Dataset items
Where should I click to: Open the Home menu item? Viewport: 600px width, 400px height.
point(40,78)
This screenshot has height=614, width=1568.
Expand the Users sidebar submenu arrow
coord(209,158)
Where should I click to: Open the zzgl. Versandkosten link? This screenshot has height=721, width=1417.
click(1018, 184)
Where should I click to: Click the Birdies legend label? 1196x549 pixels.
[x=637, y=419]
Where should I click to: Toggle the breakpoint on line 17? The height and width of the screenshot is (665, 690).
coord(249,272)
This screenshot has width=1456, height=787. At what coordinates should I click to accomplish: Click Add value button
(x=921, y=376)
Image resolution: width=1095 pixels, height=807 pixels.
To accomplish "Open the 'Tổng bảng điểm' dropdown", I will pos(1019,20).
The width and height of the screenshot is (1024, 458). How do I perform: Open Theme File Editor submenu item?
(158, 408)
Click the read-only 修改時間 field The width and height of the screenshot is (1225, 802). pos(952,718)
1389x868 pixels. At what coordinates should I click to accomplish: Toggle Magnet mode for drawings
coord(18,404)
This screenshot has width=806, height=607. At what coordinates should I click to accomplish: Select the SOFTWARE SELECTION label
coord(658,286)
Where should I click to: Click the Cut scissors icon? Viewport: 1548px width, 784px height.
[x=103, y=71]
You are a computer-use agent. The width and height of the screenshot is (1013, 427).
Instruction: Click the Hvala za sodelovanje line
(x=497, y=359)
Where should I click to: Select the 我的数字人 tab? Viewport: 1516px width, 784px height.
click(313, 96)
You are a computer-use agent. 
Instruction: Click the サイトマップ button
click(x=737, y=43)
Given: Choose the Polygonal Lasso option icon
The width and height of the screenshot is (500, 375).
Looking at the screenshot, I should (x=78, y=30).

What to produce >>
Every entry, from first to last, is to be reproduced exactly.

Task output >>
Where should I click to: Open the Home menu item? Viewport: 600px width, 400px height.
point(40,78)
This screenshot has height=614, width=1568.
Expand the Users sidebar submenu arrow
coord(209,158)
Where should I click to: Open the zzgl. Versandkosten link? This screenshot has height=721, width=1417.
click(1018, 184)
Where should I click to: Click the Birdies legend label? 1196x549 pixels.
[x=637, y=419]
Where should I click to: Toggle the breakpoint on line 17? The height and width of the screenshot is (665, 690).
coord(249,272)
This screenshot has width=1456, height=787. At what coordinates should I click to accomplish: Click Add value button
(x=921, y=376)
Image resolution: width=1095 pixels, height=807 pixels.
To accomplish "Open the 'Tổng bảng điểm' dropdown", I will pos(1019,20).
The width and height of the screenshot is (1024, 458). How do I perform: Open Theme File Editor submenu item?
(158, 408)
Click the read-only 修改時間 field The width and height of the screenshot is (1225, 802). pos(952,718)
1389x868 pixels. At what coordinates should I click to accomplish: Toggle Magnet mode for drawings
coord(18,404)
This screenshot has width=806, height=607. At what coordinates should I click to accomplish: Select the SOFTWARE SELECTION label
coord(658,286)
Where should I click to: Click the Cut scissors icon? Viewport: 1548px width, 784px height.
[x=103, y=71]
You are a computer-use agent. The width and height of the screenshot is (1013, 427).
Instruction: Click the Hvala za sodelovanje line
(x=497, y=359)
Where should I click to: Select the 我的数字人 tab? Viewport: 1516px width, 784px height.
click(313, 96)
You are a computer-use agent. 
Instruction: Click the サイトマップ button
click(x=737, y=43)
Given: Choose the Polygonal Lasso option icon
The width and height of the screenshot is (500, 375).
Looking at the screenshot, I should (x=78, y=30).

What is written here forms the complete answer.